Boycotting Black Friday
Only three more days until the Silly Shopping Season officially gets underway, when people flock to stores to purchase socks, ties, hats and other “stuff” that can be returned on the day after the Silly Season ends.
Or, should we say, only two more days until the Silly Season gets underway, because the retail Gods in all of their wisdom decided this year to push Black Friday to Thanksgiving, opening their stores at 10 and 11 p.m. Thursday night.
When I began my first and only retail job, at J.C. Penney, 30 years ago this fall, holidays were sacred. If we couldn’t count on anything else in retail, we could at least count on spending time with our families on Thanksgiving and Christmas.

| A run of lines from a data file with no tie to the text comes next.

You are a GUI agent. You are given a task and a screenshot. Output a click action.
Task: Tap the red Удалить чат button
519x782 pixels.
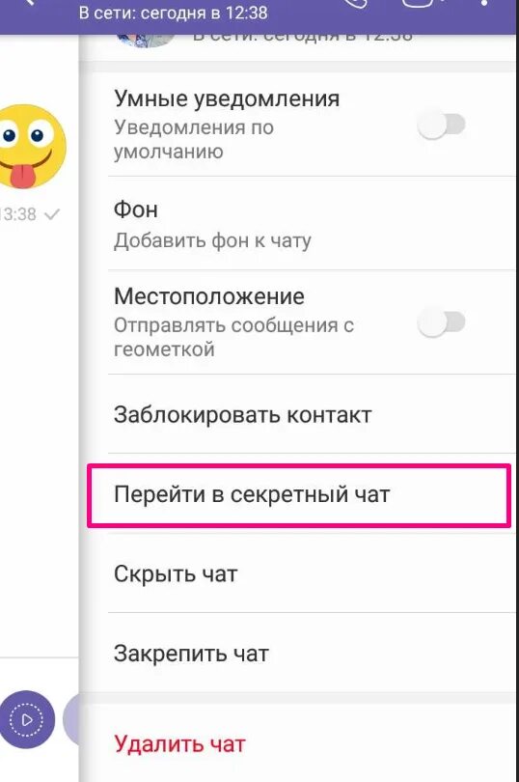(180, 743)
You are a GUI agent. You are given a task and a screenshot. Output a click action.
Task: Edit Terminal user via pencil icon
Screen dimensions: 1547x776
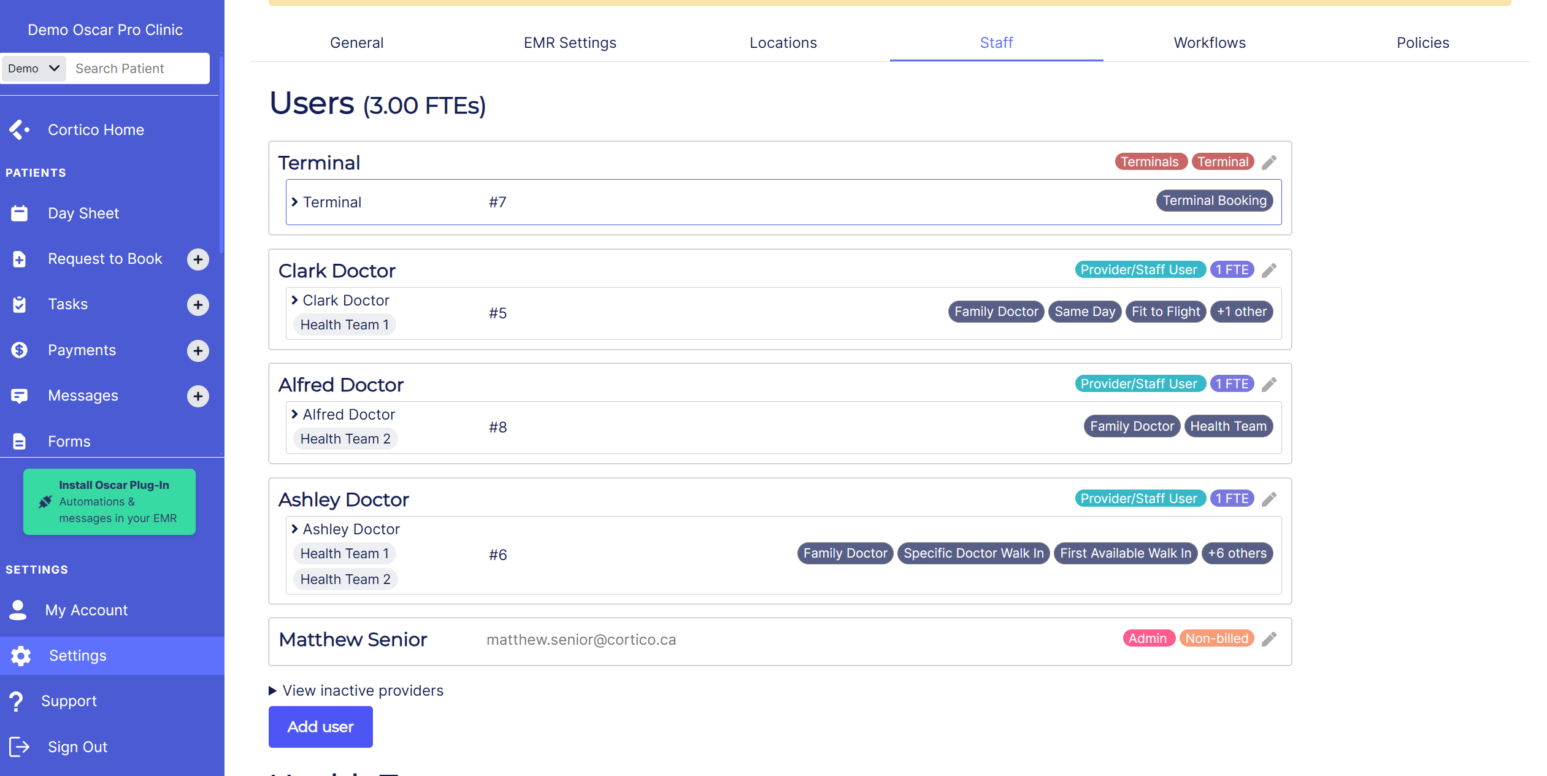coord(1269,162)
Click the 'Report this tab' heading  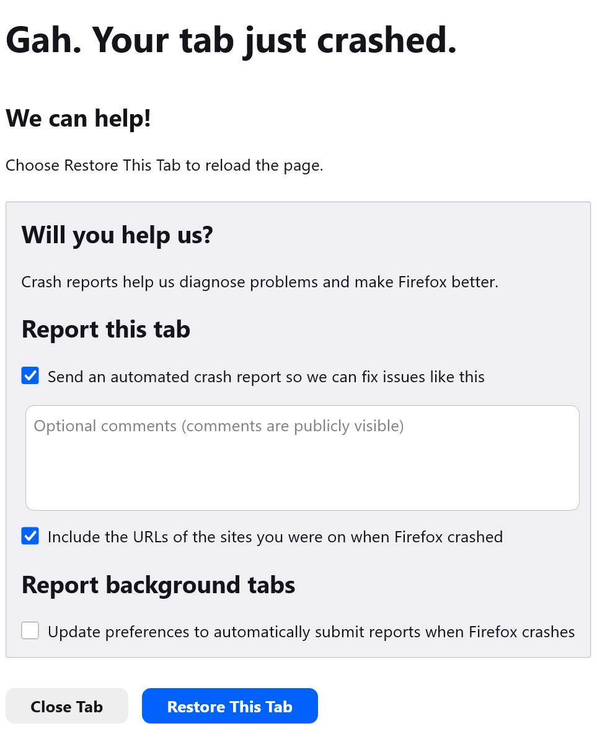pyautogui.click(x=105, y=329)
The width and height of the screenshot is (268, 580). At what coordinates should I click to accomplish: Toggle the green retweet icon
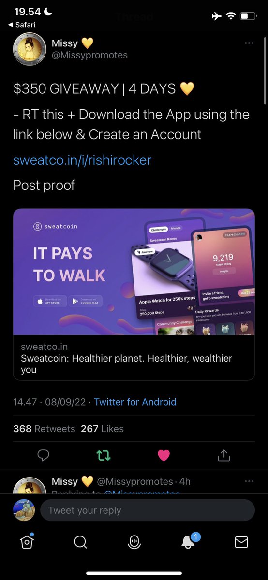[x=104, y=455]
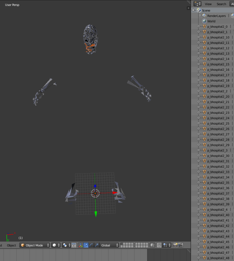Click the World globe icon in outliner
The width and height of the screenshot is (234, 261).
pyautogui.click(x=204, y=21)
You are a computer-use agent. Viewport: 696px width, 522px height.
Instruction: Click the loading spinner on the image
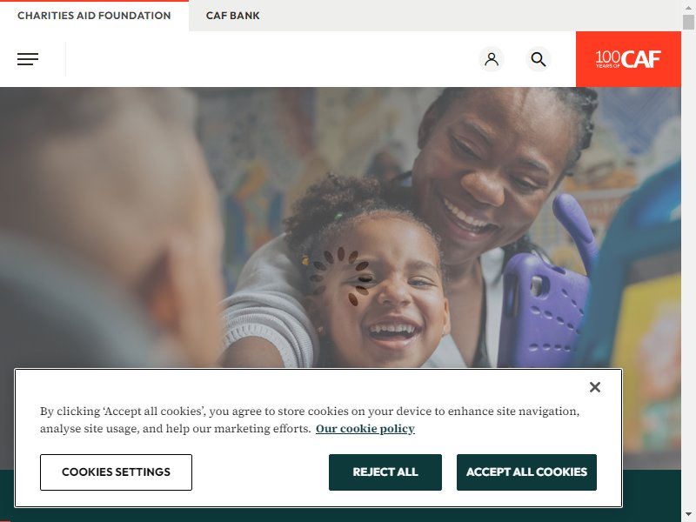(x=339, y=275)
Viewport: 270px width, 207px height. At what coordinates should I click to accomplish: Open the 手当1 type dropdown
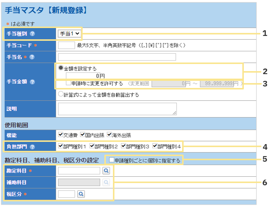pos(70,34)
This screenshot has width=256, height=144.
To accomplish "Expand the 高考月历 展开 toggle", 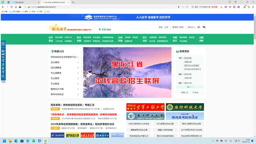I will 190,87.
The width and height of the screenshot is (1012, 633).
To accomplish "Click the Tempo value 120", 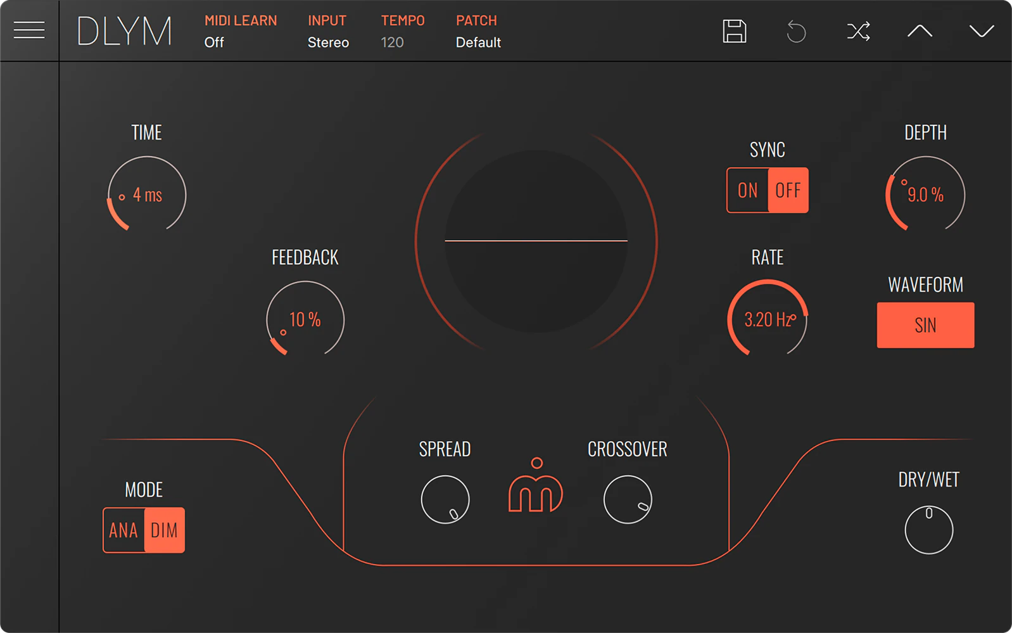I will [x=392, y=42].
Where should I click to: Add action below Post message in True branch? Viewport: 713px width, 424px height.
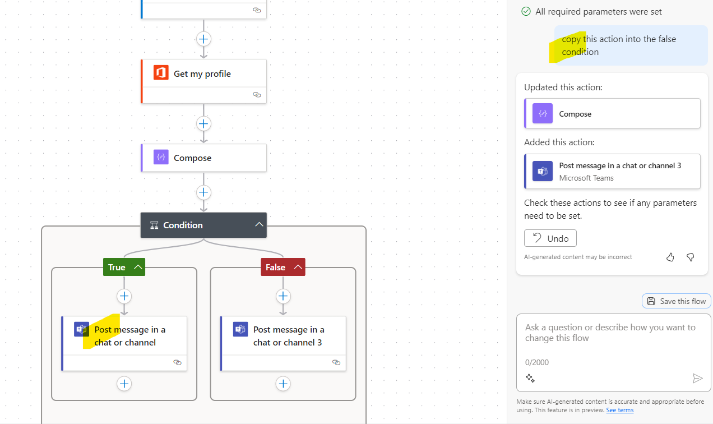pyautogui.click(x=124, y=384)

That, unfortunately, is something people working in retail can no longer count on.
“But,” you say, “they don’t have to be to work until that night.”
Wrong, most retail employees don’t just show up when the doors open, they typically have to be at work a couple hours ahead of time to stock and do inventory, especially before such a huge event as Black “Friday,” meaning people who work in a store that is opening at 10 p.m. will have to report to work by 6 or 7 p.m., which means they also had to presumably sleep before coming in.
Doesn’t leave much time with their families.
Why are the stores doing this? “It’s what the public wants,” said an exec with one Big Box retailer.
One Target employee even began an online petition asking the giant retailer to allow their employees to spend time with their families. Many other employees have not joined the effort, saying they fear retribution.
Still others said they are “just lucky in this economy to have a job.”
Seems like the old story of Scrooge vs. Bob Cratchit again. Where’s the Occupy Movement when you need them?
Dale and I typically don’t celebrate anymore with anyone here at Our Little House, but 30 years ago, when I worked retail, I don’t have to wonder what my mother would have said had J.C. Penney decided I had to work on Thanksgiving.
My dad, who worked for the railroad, wasn’t even allowed to sign up for voluntary overtime on holidays.
“Holidays,” my mother would say, “are for family.”
I’m not a Black Friday shopper and never have been, but if I were, I would be boycotting the Big Box retailers who worship the Green God and instead, I would be heading out on Small Business Saturday to do my shopping.
Oh, wait, I will be doing that anyway. We don’t have a large Christmas list anymore, but the people who are still on mine will be getting something from a local business, one that still respects the rights of its workers to spend holidays with family and not make them feel lucky they have a job by forcing them to work on Thanksgiving.
What do you make of Black Friday actually starting on Thanksgiving this year?